■ Given problem A
Please repeat the share plan amendment word for word from "Dated March 27, 2017" to "or substituted Incentives.".
■ Given problem B
Write the next part of the share plan amendment, picking up after its final sentence.

-- begin Given passage --

EX-4.8 3 exhibit_4-8.htm EXHIBIT 4.8


 
Exhibit 4.8
 
AMENDMENT
To
Gilat Satellite Networks Ltd. 2008 Share Incentive Plan
(the “Plan”)
Dated March 27, 2017
The terms of the Plan are hereby revised as follows:

Section 6(d) of the Plan is hereby deleted and replaced by the following wording:
 
(d)  In the event of a Change in Control, then, without derogating from the general authority and power of the Board or the Committee under this Plan, without the Participant’s consent and action and without any prior notice requirement:
 
(i) Unless otherwise determined by the Committee in its sole and absolute discretion, any Incentive then outstanding shall be assumed or be substituted by the Company, or by the successor corporation in such Change in Control or by any Affiliate thereof, as determined by the Committee in its discretion (the “Successor Corporation”), under terms as determined by the Committee or the terms of this Plan applied by the Successor Corporation to such assumed or substituted Incentives.
 
For the purposes of this Section d(i) , the Incentive shall be considered assumed or substituted if, following a Change in Control, the Incentive confers on the holder thereof the right to purchase or receive, for each Ordinary Share underlying an Incentive immediately prior to the Change in Control, either (1) the consideration (whether stock, cash, or other securities or property, or any combination thereof) distributed to or received by holders of Ordinary Shares in the Change in Control for each Ordinary Share held on the effective date of the Change in Control (and if holders were offered a choice or several types of consideration, the type of consideration as determined by the Committee), or (2) regardless of the consideration received by the holders of Ordinary Shares in the Change in Control, solely shares or any type of Incentives (or their equivalent) of the Successor Corporation at a value to be determined by the Committee in its discretion, or a certain type of consideration (whether stock, cash, or other securities or property, or any combination thereof) as determined by the Committee. Any of the above consideration referred to in clauses (1) and (2) may be subject to vesting, expiration and other terms as determined by the Committee in its discretion and may differ from the vesting, expiration and other terms applying on the Incentives immediately prior to the Change in Control. The foregoing shall not limit the Committee’s authority to determine, in its sole discretion, that in lieu of such assumption or substitution of Incentives for Incentives of the Successor Corporation, such Incentive will be substituted for any other type of asset or property, including as set forth in Section d(ii) hereunder.

-- end Given passage --
-- begin Data block --

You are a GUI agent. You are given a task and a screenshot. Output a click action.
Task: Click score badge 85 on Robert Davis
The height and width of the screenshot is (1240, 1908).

-- end Data block --

■ Task result A
Dated March 27, 2017
The terms of the Plan are hereby revised as follows:

Section 6(d) of the Plan is hereby deleted and replaced by the following wording:
 
(d)  In the event of a Change in Control, then, without derogating from the general authority and power of the Board or the Committee under this Plan, without the Participant’s consent and action and without any prior notice requirement:
 
(i) Unless otherwise determined by the Committee in its sole and absolute discretion, any Incentive then outstanding shall be assumed or be substituted by the Company, or by the successor corporation in such Change in Control or by any Affiliate thereof, as determined by the Committee in its discretion (the “Successor Corporation”), under terms as determined by the Committee or the terms of this Plan applied by the Successor Corporation to such assumed or substituted Incentives.

■ Task result B
(ii)  Regardless of whether or not Incentives are assumed or substituted the Committee may (but shall not be obligated to), in its sole discretion:
 
(a) provide for the Participant to have the right to exercise the Incentive or otherwise for the acceleration of vesting of the Incentive in respect of all or part of the Ordinary Shares covered by the Incentive which would not otherwise be exercisable or vested, under such terms and conditions as the Committee shall determine, and the cancellation of all unexercised (whether vested or unvested) Incentives upon or immediately prior to the closing of the Change in Control; and/or
 
(b) provide for the cancellation of each outstanding and unexercised Incentives at or immediately prior to the closing of such Change in Control, and payment to the Participant of an amount in cash, shares of the Company, the acquirer or of a corporation or other business entity which is a party to the Change in Control or other property, as determined by the Committee to be fair in the circumstances, and subject to such terms and conditions as determined by the Committee. The Committee shall have full authority to select the method for determining the payment (being the Black-Scholes model or any other method). The Committee’s determination may further provide that payment shall be set to zero if the value of the Ordinary Shares is determined to be less than the exercise price of the Incentive or in respect of Ordinary Shares covered by the Incentive which would not otherwise be exercisable or vested, or that payment may be made only in excess of the exercise price of the Incentive.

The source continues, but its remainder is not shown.